« Un cadenas sur le cœur », de Laurence Teper : la vérité à la clé

Dans Un cadenas sur le cœur, Laurence Teper raconte comment une femme élucide les faux-semblants sur lesquels sa vie était fondée.

Christophe Kantcheff  • 11 juin 2019 abonné·es
« Un cadenas sur le cœur », de Laurence Teper : la vérité à la clé
© Crédit photo : DR

Un cadenas sur le cœur s’ouvre par des scènes de vacances en apparence anodines, sur la plage où deux familles se retrouvent chaque été depuis des années : les Meunier et les Coquillaud. Les premiers ont un fils et une fille, Claire, personnage principal du livre – et, comme plusieurs indices le montrent, alter ego de l’auteure, Laurence Teper. Les seconds, un peu plus dotés socialement, ont six enfants.

Nous sommes dans les années 1970, la vie semble s’écouler tranquillement, les étés succèdent aux étés. Sauf qu’à regarder de plus près, comme dans toutes les familles, tout n’est pas aussi limpide qu’il y paraît. Dès la fin du premier chapitre, quelque chose cloche. Pendant que chacun (hormis Mme Coquillaud, qui sort peu) se baigne, s’étend sur une serviette, croque dans un en-cas, Gisèle Meunier et Georges Coquillaud partent en promenade pendant de longues heures. « Non sans qu’au préalable, sous les yeux à peine surpris des uns et des autres, Georges Coquillaud ait enduit d’écran total le dos de Gisèle Meunier. »

Même si les chapitres introductifs font les présentations avec les membres des deux familles, Un cadenas sur le cœur n’est pas une chronique familiale, avec son arrière-fond social, ses névroses et ses égoïsmes. Il s’agit d’un livre-enquête dans lequel Claire/Laurence Teper raconte comment elle s’est lancée à la recherche d’un graal : la vérité. Une notion qui pourrait être discutée. Parmi les exergues placés en tête du livre, il y a cette citation de Schopenhauer : « Toute vérité franchit trois étapes. D’abord elle est ridiculisée. Ensuite elle subit une forte opposition. Puis elle est considérée comme une évidence. »

Cette quête d’une vérité, qui aux yeux de Claire a la force de l’évidence, s’est manifestée soudain comme une nécessité. Comme une immense envie de respirer. Il lui a fallu mettre à bas le petit théâtre des illusions sur lequel s’était fondé un semblant de normalité et de légendes familiales. Ce qui ne se fait pas si facilement ! Parce qu’il est confortable d’y croire au début et que l’état des choses semble indestructible. Une victoire sur une grave maladie ou la parole d’un psy peuvent donner du courage. Un cadenas sur le cœur déploie ce récit-là, d’élucidation existentielle, marquant de grandes étapes dans la vie de Claire.
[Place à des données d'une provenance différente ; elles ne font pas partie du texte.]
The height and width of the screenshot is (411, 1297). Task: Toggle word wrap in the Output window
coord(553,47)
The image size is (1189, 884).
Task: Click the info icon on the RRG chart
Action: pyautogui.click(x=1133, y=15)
Ainsi, dissiper le flou et savoir enfin qui était son père biologique, de Jacques Meunier ou de Georges Coquillaud, s’est imposé à elle, surtout quand elle a eu elle-même des enfants. Ce n’est pas grand-chose, un test ADN, encore faut-il avoir le cran de le proposer, et recevoir une vraie réponse. Pour Claire, c’était comme abattre une montagne. L’imagination de ce qui pourrait advenir est parfois inhibitrice. Elle trouve une oreille attentive chez Jacques Meunier, celui qu’elle a toujours tenu pour son père, un homme simple – « Tu n’évolueras donc jamais ! Tu resteras toujours un ouvrier », lui a lancé un jour sa femme –, effacé et aimant. Lui aussi doute de sa paternité. Mais Claire et lui sont sûrs des sentiments qu’ils éprouvent l’un pour l’autre.

Ces pages pourraient être dégoulinantes d’affects et perdre ainsi leur charge d’émotion. Au contraire, l’écriture de Laurence Teper reste tenue de bout en bout. Sans fioritures, elle est précise et rapide, comme sont brefs les chapitres. « Claire ne savait plus comment dire à son père toute sa gratitude, si bien qu’elle lui dit simplement merci. » Le personnage et l’auteure partagent beaucoup de choses, dont la sobriété dans l’expression.

Claire va éclaircir d’autres mystères. Comme son intérêt incompréhensible pour les juifs et la judaïté. Ses recherches prennent un tour historique. Elle ne découvre pas de grands secrets, n’obtient pas d’énormes révélations. Elle se lave des « belles » histoires qu’on lui a racontées, qui en cachaient d’autres. Un cadenas sur le cœur, sensible premier roman de Laurence Teper, n’est pas un règlement de comptes. Jouir de la vérité n’est pas se poster en juge. Mais se libérer.

Un cadenas sur le cœur, Laurence Teper, Quidam éditeur, 196 pages, 19 euros.